Do Mais Goiás

Guarda civil “atirou para matar” adolescente que morreu em Silvânia, diz delegado

Conforme a polícia, William Vitor Pinto confessou o crime e justificou dizendo que estava embriagado

A Polícia Civil constatou, em investigações realizadas até o momento, que o guarda civil William Vitor Pinto efetuou os disparos contra o adolescente Frediani Claiton Izidio, de 15 anos, em Silvânia, levando-o ao óbito, com a clara intenção de matar não só o menor, mas também os outros quatro adolescentes que estavam com a vítima. Conforme a polícia, William confessou o crime e justificou dizendo que estava embriagado.

Ao Mais Goiás, o delegado responsável pelas investigações, Leonardo Sanches, informou que o guarda civil confessou, em depoimento, que não conhecia o jovem e jamais tinha tido qualquer desavença com ele. “Não conhecia, não teve briga, não teve troca de sinais, não teve nada.

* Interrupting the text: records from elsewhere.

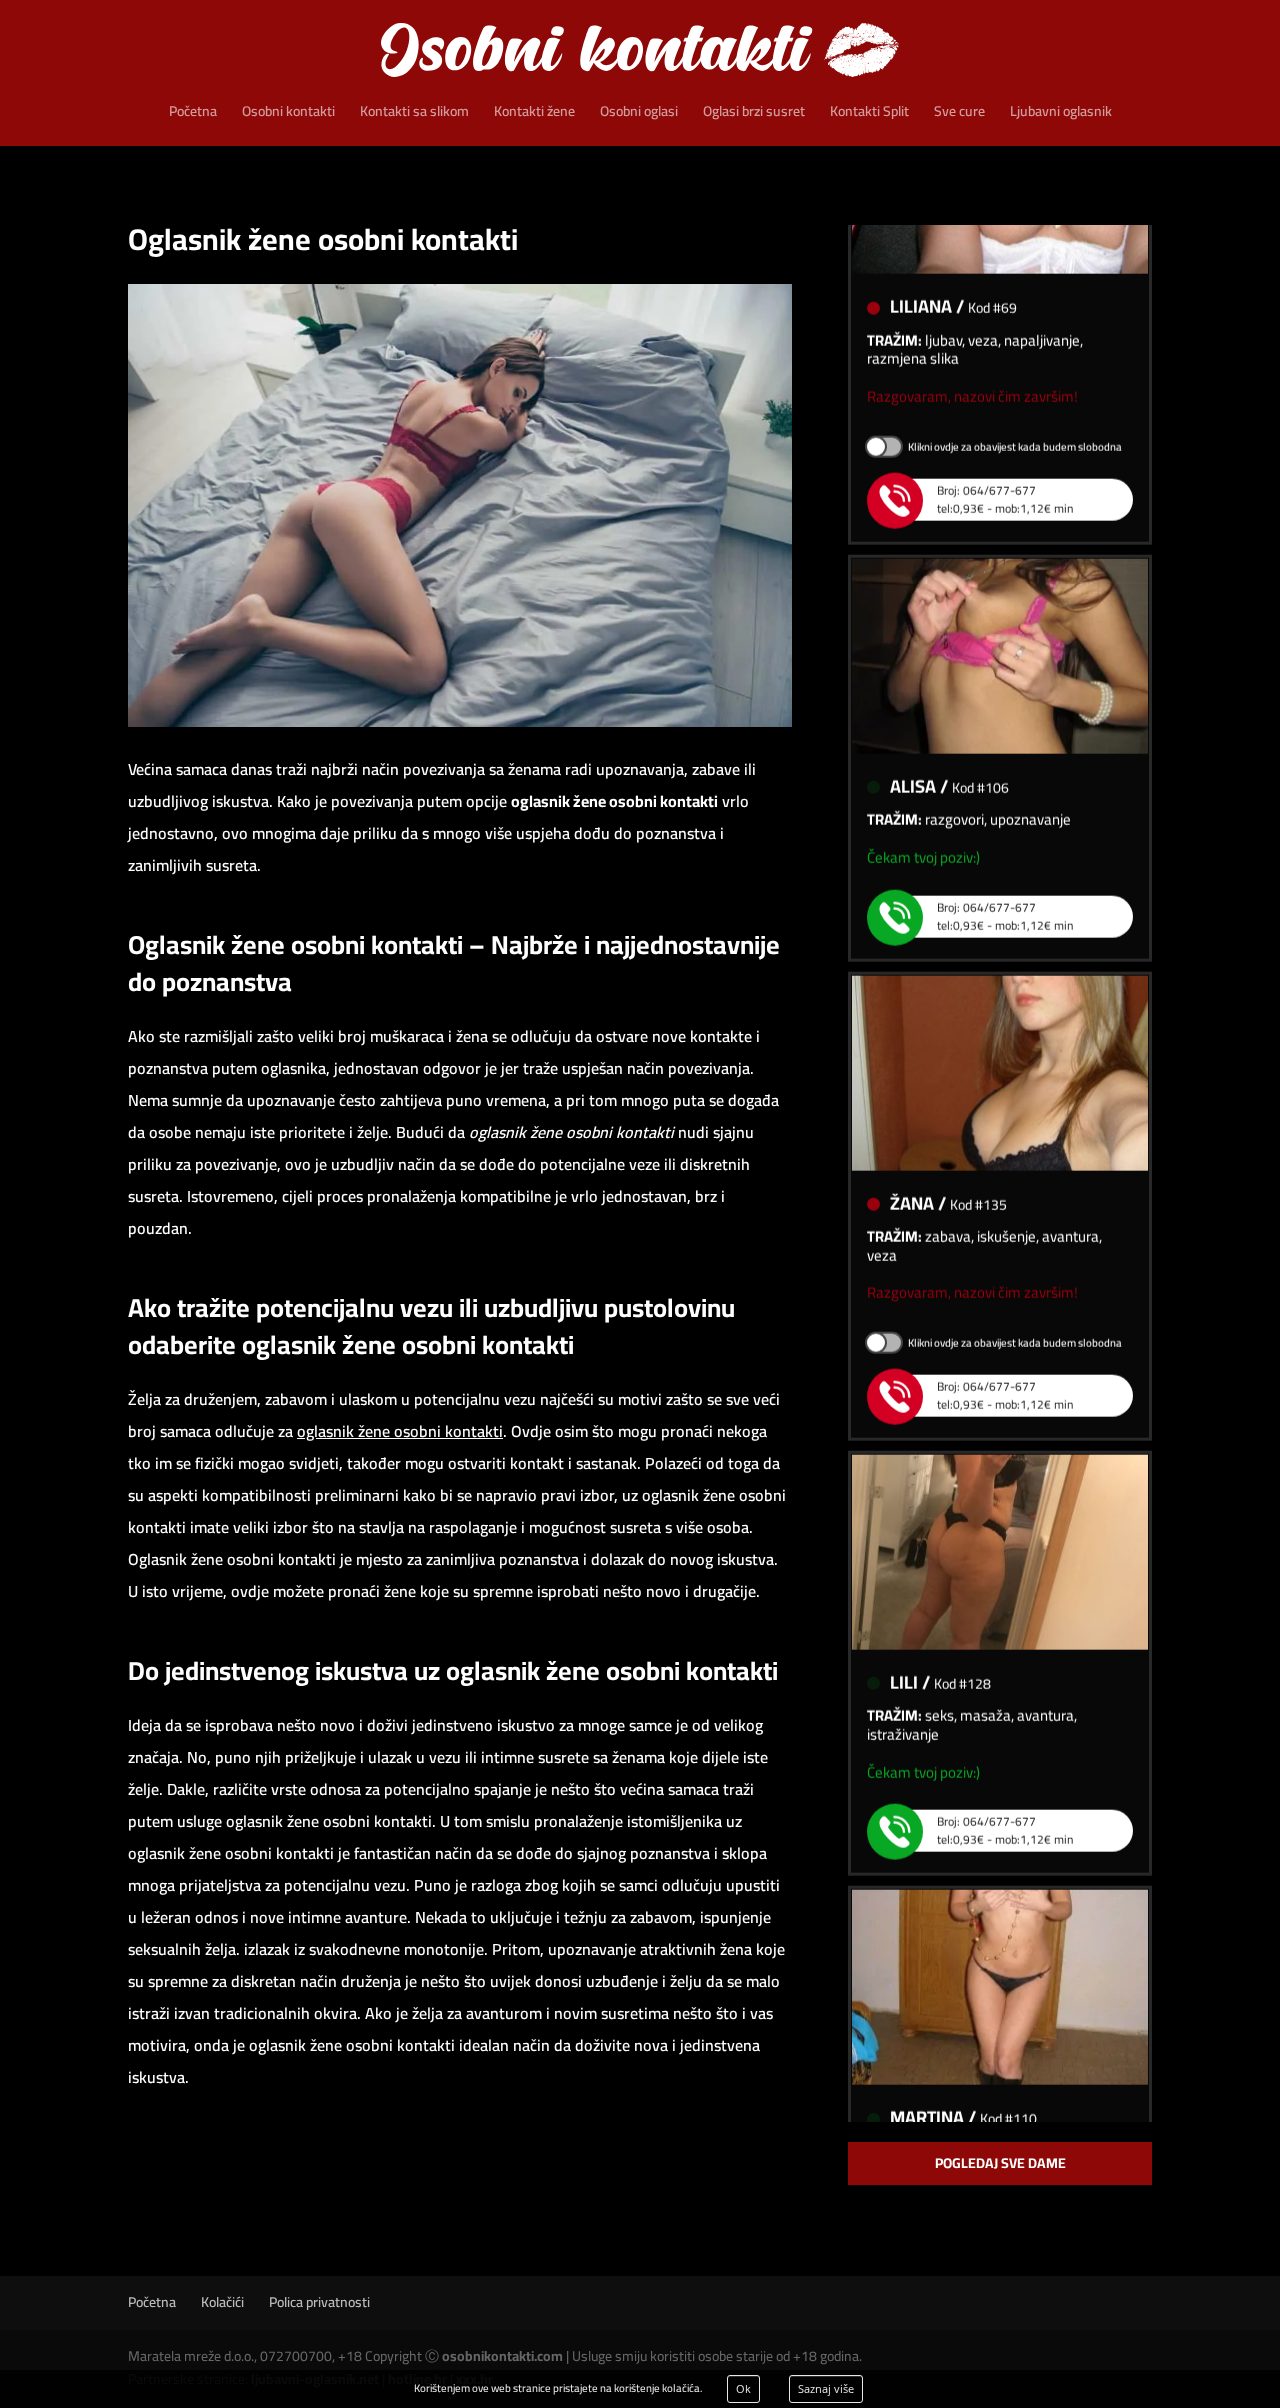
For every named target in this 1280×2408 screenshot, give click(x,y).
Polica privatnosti (319, 2302)
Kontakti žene (534, 114)
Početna (193, 114)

Resumindo: não tinha motivo”, disse o delegado sobre a motivação do crime.

Segundo Sanches, William estava embriagado quando tudo aconteceu e atirou contra Fredinei com a única intenção de matar Fredinei e seus amigos. “Não foi tiro aleatório. Ele atirou para matar cinco adolescentes. Atirou para matar, sem sombra de dúvidas”, declarou.

Relembre o caso

Frediani Claiton Izidio, de 15 anos, foi morto a tiros na última sexta-feira (20), no bairro Pedrinhas, em Silvânia. O rapaz estava com quatro amigos em uma praça próxima a um bar, quando foi atingido pelos disparos de um dos clientes. O principal suspeito é o guarda municipal William Vitor Pinto, que estava alcoolizado.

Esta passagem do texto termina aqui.